Capella Aircraft Corporation
- Company type: Privately held company
- Industry: Aerospace
- Founded: circa 1988
- Defunct: circa 2007
- Fate: Out of business
- Headquarters: Austin, Texas, United States
- Products: Kit aircraft

= Capella Aircraft =

American homebuilt aircraft manufacturer

Capella Aircraft Corporation was an American aircraft manufacturer based in Austin, Texas. Formed about 1988, the company specialized in the design and manufacture of light aircraft in the form of kits for amateur construction, including for the US FAR 103 Ultralight Vehicles rules. The company went out of business about 2007.

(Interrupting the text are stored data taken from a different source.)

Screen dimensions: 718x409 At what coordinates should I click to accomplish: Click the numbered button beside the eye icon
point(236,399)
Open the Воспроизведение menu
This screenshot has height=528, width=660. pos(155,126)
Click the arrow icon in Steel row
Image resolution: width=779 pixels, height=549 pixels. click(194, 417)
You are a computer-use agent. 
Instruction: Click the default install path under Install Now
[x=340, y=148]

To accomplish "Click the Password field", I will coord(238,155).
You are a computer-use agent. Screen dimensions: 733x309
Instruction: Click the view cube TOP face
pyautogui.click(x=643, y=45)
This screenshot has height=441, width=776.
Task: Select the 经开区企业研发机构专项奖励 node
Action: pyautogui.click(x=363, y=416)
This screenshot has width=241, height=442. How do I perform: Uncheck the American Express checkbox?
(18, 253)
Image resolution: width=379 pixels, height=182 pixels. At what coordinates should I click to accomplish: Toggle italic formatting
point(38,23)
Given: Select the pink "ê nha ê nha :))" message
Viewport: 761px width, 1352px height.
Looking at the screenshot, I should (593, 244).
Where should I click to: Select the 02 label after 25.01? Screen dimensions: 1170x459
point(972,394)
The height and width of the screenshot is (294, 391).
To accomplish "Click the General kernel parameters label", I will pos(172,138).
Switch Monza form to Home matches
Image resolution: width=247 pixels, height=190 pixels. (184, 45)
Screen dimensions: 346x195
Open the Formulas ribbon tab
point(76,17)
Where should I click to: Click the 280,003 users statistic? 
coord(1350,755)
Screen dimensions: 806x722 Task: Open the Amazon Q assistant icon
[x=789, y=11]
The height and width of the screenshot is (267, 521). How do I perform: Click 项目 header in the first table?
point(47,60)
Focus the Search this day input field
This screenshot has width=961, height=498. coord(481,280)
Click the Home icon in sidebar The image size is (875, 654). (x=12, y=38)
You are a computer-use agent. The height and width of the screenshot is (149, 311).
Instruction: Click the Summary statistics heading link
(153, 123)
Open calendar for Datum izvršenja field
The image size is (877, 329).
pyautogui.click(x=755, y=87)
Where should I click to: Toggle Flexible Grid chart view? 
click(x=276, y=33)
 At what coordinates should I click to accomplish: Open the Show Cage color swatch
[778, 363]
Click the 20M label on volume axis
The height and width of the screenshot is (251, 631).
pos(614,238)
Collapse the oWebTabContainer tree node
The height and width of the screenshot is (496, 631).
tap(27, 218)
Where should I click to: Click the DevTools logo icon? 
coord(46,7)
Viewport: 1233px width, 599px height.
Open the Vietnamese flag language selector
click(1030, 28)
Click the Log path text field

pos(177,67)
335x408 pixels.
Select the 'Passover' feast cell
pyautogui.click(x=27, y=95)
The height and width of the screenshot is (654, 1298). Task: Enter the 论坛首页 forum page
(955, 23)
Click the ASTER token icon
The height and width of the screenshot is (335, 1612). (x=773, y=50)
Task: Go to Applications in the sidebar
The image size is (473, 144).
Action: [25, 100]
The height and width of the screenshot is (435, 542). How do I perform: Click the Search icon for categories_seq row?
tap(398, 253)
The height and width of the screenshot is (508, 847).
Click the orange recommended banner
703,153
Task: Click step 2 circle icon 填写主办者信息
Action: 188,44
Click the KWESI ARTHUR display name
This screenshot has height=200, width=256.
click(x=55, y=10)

Capella produced a number of aircraft designs, all of a strut-braced, high wing configuration. The first series were all enclosed cockpit designs, starting with the Capella SS, a single seat model introduced in 1988. In 1990 the Capella XS two-seat conventional landing gear model followed, along with a tricycle gear model, the Capella XLS. The Capella Fastback was introduced in 1995.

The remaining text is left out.